Ainsi dans cette étude nous nous intéressons à cette association à deux points de vue ;l’APECSY comme « agent » de changement social et l’APECSY comme association oeuvrant pour le développement local. Aussi nous essayerons d’apporter des réponses à ces différentes questions :
• Qu’est ce qui est à l’origine de la création de l’APECSY et comment est elle organisée ?
• Quel rôle joue cette association dans le processus de changement social en général et dans l’évolution des rapports intergénérationnels dans un cadre où les aînés ont toujours été les acteurs sociaux principaux ?
• Quel rôle joue cette association dans la promotion du développement local ?
HISTORIQUE , CARACTERISTIQUES ET OBJECTIFS DE L’APECSY
Historique
L’Association pour la promotion économique culturelle et sociale de Yoff (APECSY) est née dans un contexte marqué par de profondes mutations. En effet la fin des Années 1970 constitue un tournant décisif dans l’histoire du village. A l’image des autres villages dits traditionnels de la presqu’île du Cap-vert, Yoff évolue de son statut de petite agglomération semi rurale à celui de ville. Cette urbanisation rapide va soulever un ensemble de problèmes d’ordre spatial (gestion de l’espace et du domaine traditionnel du village), économique, social et culturel .
Au plan domanial : le décret 75-590MTPUT /DUH du 5 juin 1975 confinait le village de Yoff à une bande de terre limitée à l’Est par la voie d’accès au cimetière musulman de Dakar, à L’Ouest par le cône d’envol de la piste de l’Aéroport international de Dakar, au Nord par l’océan Atlantique et au Sud par l’Autoroute, soit une superficie de 100 hectares pour une population de prés de 15000habitants. Ces chiffres révèlent une promiscuité et un manque d’espace criard aggravé par l’avancée progressive de la mer d’une part. D’autre part l’extension de quartiers voisins comme Grand- Yoff et Grand Médine se poursuivait jusque dans les limites Est et Nord –Est du village en même temps que l’installation dans le domaine de Yoff de L’Aéroport Dakar– Yoff, du cimetière musulman et de la foire internationale de Dakar. Le village de Yoff pris dans ce carcan, étouffait. Il fallait trouver une solution immédiate à savoir obtenir de l’Etat une extension du village.

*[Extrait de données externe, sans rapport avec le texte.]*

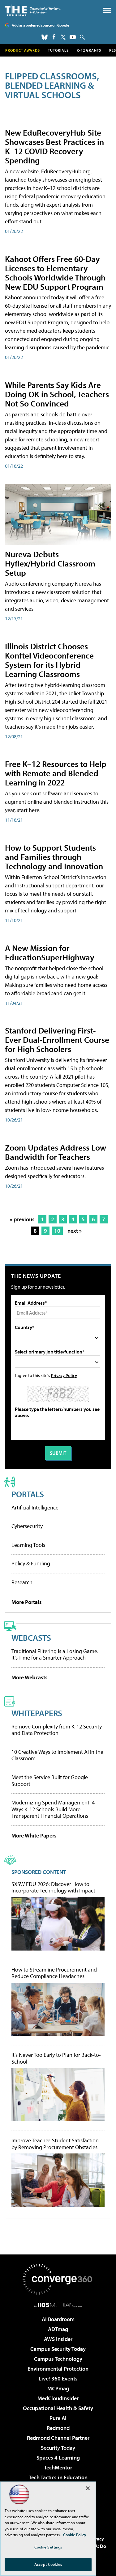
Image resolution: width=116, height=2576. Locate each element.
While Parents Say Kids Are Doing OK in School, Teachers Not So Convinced (57, 394)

Au plan économique : l’agriculture, l’élevage et la pêche principales activités de production rencontraient de sérieuses difficultés. Les deux premières étaient affectées par le manque de terre. Quant à la pêche, la vétusté des équipements confinait le secteur à un stade artisanal .
Au plan social : l’urbanisation rapide conjuguée à la dislocation des structures sociales traditionnelles (familles élargies, classes d’âge…) a engendré plusieurs maux : la délinquance juvénile, la prostitution pour ne citer que ceux là. D’autre part, les problèmes que connaissent les principales activités de production (agriculture, élevage, pêche) affectent les niveaux de vie des familles et créent des conditions de précarité.

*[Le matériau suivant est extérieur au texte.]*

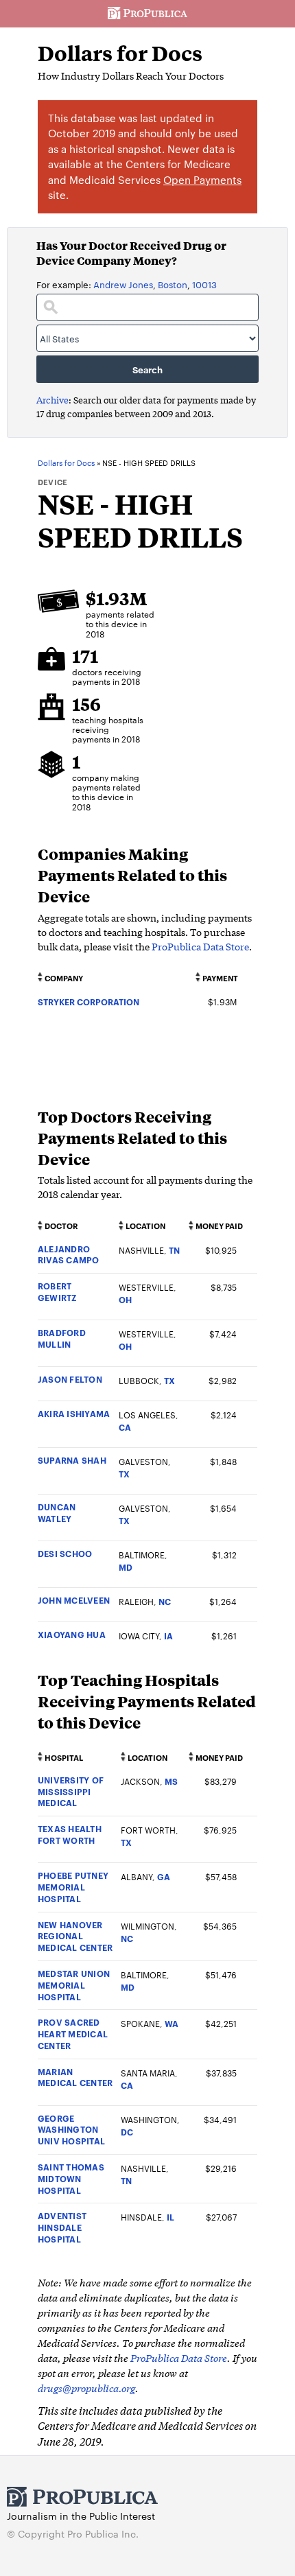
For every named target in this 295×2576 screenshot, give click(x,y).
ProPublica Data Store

Au plan culturel, les lébou sont connus pour leur ancrage à leurs valeurs et traditions, à leur culture, et Yoff ne déroge pas à la règle. Dans ces conditions, la sauvegarde puis la transmission de ces valeurs était un impératif dans cette société en transition. C’est dans un tel contexte que des jeunes de Yoff ont décidé de mettre sur pied un comité de défense des intérêts de Yoff. L’objectif à court terme de ce comité de défense était d’obtenir une extension du village car le problème de l’espace consécutif à l’urbanisation de Dakar était la cause principale des problèmes identifiés ci- dessus. Ce comité va rencontrer une opposition de la part des autorités traditionnelles du village. Yoff était une société gérontocratique et entendait le rester. Les aînés avaient toujours pris les devants et entendaient conserver intactes leurs prérogatives. Le rôle de la jeunesse était d’obéir aux aînés et s’ils voulaient se rendre utile elle pouvait s’occuper de l’assainissement en procédant au nettoiement des quartiers, de la plage … Pendant prés de deux ans, ce comité provisoire va s’occuper de l’assainissement du village tout en menant des tournées de sensibilisation sur la question de l’extension et les problèmes du village et rendait compte de ses activités aux autorités traditionnelles et religieuses. C’est finalement en 1982, avec l’aval des autorités traditionnelles et religieuses que ce comité provisoire a été érigé en association. Ainsi est officiellement crée l’association pour la promotion économique, culturelle et sociale de Yoff (APECSY) yoff i demb ak tay sous le récépissé numéro 3937 /DAGAT/MINT du 21 octobre 1982.
Caractéristiques,
D’après le Rapport 2000 de l’UNRISD, les organisations communautaires de base sont « typiquement des associations de membres dont le public – militants et bénéficiaires- réside dans une région géographique bien définie- un quartier, un village, ou un arrondissement. Elles ne sont pas forcément toutes reconnues ou n’ont pas toutes de structures officielles … » L’APECSY est une organisation communautaire de base qui a épousé les contours de la structure de gouvernance locale à savoir celle lébou traditionnelle. C’est pour cette raison que sur le plan de l’organisation et du fonctionnement, elle s’inspire de cette organisation sociale traditionnelle. Aussi elle intègre et s’intègre dans les structures traditionnelles de gouvernance locale et vient se placer à coté de la classe des fréys. De plus, elle intègre toutes les autres organisations communautaires existantes qui sont membres de droit et sont représentées au sein du conseil. L’APECSY présente ainsi les caractéristiques des associations villageoises de développement et comme telles :
– Elle est une association à adhésion de fait (toute la population active est membre de droit)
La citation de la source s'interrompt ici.